With respect to the Baltimore penis transplant patient’s follow-up care, although the COVID-19 pandemic resulted in shutdown of outpatient clinic services for a brief period, the rise of telemedicine has been especially valuable for remote monitoring the penile allograft. Skin changes that are appreciable on gross examination are characteristic of early acute rejection in VCA69; thus, any suggestion of an acute rejection episode can be easily triaged remotely and addressed quickly. Indeed, the Baltimore patient had several telemedicine visits during the first two waves of the COVID-19 pandemic in the USA, some of which were reassuring and one that demonstrated some mild erythema. On the basis of telemedicine triage, a clinic visit for biopsy and admission for intravenous steroid treatment was initiated with total resolution of symptoms (R.J.R., unpublished work).

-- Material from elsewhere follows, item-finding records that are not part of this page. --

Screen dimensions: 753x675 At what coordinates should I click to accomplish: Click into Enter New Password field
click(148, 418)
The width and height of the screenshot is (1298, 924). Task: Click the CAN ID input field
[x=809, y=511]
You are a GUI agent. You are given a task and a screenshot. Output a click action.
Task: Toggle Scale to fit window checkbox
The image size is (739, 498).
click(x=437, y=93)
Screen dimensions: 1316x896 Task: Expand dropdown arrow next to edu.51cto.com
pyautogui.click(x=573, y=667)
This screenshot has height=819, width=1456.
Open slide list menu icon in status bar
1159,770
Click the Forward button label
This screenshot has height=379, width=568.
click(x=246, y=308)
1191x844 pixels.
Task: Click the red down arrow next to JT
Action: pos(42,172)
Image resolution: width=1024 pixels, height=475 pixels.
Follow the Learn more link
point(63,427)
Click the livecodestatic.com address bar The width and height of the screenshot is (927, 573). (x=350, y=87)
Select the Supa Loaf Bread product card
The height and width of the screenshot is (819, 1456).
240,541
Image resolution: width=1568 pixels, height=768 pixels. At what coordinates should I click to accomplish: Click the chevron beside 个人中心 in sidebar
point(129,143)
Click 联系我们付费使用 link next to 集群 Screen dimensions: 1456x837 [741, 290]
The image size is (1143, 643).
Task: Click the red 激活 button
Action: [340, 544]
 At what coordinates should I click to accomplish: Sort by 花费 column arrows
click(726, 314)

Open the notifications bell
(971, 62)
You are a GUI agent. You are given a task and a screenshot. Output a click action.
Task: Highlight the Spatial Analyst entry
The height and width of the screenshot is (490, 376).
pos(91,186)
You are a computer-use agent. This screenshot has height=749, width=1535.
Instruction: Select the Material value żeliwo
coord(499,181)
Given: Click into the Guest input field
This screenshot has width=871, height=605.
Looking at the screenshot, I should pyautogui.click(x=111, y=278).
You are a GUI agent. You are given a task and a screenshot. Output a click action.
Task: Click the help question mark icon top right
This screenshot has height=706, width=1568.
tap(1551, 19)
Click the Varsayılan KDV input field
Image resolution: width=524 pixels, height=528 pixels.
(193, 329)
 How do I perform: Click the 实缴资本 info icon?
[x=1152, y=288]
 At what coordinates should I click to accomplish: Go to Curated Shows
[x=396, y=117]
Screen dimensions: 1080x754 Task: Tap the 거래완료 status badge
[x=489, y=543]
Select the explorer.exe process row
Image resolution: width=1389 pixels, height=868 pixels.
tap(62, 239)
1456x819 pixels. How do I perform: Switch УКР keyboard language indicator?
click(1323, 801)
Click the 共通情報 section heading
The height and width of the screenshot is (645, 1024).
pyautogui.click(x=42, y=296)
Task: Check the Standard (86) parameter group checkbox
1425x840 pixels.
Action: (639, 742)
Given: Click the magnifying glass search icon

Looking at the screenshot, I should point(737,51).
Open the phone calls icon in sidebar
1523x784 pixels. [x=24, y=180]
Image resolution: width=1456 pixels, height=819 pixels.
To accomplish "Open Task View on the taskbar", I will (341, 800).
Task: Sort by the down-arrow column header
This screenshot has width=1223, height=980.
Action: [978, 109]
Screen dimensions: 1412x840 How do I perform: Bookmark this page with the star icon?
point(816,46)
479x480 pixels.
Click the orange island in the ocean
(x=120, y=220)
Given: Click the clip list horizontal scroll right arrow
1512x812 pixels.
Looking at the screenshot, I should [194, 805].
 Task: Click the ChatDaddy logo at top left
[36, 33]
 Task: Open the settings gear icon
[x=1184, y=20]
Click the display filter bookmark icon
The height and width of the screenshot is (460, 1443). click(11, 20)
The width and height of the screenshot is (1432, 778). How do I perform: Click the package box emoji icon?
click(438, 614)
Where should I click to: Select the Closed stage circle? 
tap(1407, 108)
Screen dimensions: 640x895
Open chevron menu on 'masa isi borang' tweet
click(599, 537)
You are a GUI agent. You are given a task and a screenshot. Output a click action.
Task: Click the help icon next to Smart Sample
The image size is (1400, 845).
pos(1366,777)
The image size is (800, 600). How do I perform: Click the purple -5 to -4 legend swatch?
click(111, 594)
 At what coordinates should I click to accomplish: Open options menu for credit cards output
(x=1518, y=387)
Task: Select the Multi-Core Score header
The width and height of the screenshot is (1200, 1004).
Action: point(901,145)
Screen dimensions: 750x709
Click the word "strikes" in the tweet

Any centre that aspires to offer penile transplantation as a reconstructive option for patients requires substantial institutional commitment and support. Such support is especially pertinent in a post-COVID-19 world, where resource allocation is a valid concern. In our experience, an institutional commitment to support an agreed-upon number of VCA procedures as well as all aspects of postoperative care is an essential part of establishing a penile transplantation programme. Without such a commitment, we do not believe that establishing a penile transplantation programme is feasible.

Conclusions

Penile transplantation is a reconstructive modality that offers the gold-standard option for penile reconstructions, as it cannot be matched by conventional approaches. However, questions remain about patient selection, immunosuppressive regimens and optimizing compliance. From an operative standpoint, inclusion of the external pudendal artery for transplant perfusion seems to be uniquely protective of soft tissue viability and is essential to the success of the procedure. Finally, when considering the need for STI surveillance, we do not believe that surveillance is required, but rather an ongoing dialogue with patients about the unique aspects of STI presentation in VCA and the unique consequences of transplant failure. Thus, for the first time, we are able to provide comprehensive evidence-based recommendations to guide future penile transplantation in the form of an updated Baltimore Criteria.